* Task prompt
Check every line of the material below, and show those that contain "agent".

* Provided data

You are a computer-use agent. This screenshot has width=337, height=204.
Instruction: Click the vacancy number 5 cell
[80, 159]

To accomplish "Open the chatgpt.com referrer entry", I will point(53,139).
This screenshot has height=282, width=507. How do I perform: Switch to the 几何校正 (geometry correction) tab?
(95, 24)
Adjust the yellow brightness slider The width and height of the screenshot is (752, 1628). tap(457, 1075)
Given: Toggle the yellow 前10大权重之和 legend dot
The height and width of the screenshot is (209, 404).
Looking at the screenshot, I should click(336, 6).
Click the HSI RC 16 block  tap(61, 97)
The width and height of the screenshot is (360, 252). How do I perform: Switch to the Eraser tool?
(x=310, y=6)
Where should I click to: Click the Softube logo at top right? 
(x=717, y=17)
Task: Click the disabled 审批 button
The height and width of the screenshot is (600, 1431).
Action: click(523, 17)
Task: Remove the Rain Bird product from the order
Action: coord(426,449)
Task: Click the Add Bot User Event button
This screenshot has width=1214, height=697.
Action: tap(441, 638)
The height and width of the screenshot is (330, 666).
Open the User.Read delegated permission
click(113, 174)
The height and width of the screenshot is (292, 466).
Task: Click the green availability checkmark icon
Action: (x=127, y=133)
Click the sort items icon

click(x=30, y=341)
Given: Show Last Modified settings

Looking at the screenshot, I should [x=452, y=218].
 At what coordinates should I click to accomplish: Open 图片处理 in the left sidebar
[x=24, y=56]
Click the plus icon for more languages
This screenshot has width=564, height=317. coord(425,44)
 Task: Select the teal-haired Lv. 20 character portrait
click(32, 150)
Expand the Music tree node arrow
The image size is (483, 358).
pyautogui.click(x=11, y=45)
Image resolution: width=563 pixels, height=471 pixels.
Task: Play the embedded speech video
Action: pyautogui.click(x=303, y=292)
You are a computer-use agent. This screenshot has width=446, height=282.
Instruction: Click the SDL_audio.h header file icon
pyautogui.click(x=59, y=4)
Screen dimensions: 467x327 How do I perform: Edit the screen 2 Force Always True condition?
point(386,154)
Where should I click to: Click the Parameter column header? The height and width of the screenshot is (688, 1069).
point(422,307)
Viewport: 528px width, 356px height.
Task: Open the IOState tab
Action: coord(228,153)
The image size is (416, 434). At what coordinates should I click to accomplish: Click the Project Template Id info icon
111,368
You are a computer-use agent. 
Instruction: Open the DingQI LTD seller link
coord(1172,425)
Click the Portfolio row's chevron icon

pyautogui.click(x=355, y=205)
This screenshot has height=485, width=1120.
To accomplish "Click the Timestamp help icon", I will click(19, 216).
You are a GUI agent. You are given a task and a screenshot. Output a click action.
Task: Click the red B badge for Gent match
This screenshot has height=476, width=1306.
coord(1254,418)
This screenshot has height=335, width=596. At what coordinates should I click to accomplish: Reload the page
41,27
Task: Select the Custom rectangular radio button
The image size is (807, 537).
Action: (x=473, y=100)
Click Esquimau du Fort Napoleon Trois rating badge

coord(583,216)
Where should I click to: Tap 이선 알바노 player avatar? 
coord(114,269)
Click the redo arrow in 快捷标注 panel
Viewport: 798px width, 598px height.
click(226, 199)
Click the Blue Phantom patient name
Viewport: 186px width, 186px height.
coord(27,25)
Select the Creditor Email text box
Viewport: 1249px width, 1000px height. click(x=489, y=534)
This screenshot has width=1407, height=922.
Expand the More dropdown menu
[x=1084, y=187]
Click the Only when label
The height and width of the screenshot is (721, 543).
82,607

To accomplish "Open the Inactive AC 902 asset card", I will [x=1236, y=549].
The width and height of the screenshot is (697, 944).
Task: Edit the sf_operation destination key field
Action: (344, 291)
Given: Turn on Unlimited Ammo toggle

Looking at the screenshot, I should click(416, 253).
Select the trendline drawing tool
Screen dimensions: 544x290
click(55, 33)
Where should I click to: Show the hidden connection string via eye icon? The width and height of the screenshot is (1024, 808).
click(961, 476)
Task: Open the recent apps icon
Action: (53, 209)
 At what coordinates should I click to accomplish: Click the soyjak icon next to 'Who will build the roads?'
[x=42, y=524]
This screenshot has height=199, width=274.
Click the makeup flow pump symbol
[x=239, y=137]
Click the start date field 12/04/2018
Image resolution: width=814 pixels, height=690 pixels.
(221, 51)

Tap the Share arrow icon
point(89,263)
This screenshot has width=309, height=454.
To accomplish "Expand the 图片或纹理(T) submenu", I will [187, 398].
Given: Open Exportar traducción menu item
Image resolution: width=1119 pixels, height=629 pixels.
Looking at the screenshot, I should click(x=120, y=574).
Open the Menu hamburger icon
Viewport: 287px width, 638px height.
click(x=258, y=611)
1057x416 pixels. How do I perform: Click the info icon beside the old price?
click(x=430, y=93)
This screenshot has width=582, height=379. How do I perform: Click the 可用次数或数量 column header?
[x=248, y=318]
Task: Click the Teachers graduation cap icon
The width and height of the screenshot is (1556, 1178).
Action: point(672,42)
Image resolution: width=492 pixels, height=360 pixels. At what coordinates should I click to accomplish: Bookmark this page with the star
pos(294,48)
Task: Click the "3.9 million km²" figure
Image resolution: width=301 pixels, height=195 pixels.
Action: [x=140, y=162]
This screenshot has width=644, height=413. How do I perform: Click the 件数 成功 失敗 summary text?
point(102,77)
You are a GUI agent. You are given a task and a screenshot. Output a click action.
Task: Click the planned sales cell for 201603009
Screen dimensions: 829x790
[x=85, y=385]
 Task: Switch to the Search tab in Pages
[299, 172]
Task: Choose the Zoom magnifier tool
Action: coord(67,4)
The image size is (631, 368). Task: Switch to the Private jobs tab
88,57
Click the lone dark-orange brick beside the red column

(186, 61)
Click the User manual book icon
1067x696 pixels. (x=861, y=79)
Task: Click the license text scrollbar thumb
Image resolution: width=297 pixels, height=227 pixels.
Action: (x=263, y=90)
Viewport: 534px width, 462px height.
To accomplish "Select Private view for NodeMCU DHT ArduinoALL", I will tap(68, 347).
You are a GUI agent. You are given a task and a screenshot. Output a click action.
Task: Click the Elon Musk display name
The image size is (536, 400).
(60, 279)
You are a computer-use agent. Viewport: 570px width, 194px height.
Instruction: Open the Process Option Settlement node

* Solved problem
You are a computer-use agent. This screenshot has width=337, height=204.
You are a computer-use agent. This screenshot has width=446, height=282.
You are a computer-use agent. 
You are a GUI agent. You are given a task and a screenshot. Output a click action.
You are a GUI agent. You are given a task and a screenshot. Output a click action.
You are a GUI agent. You are given a task and a screenshot. Output a click action.
You are a computer-use agent. Viewport: 570px width, 194px height.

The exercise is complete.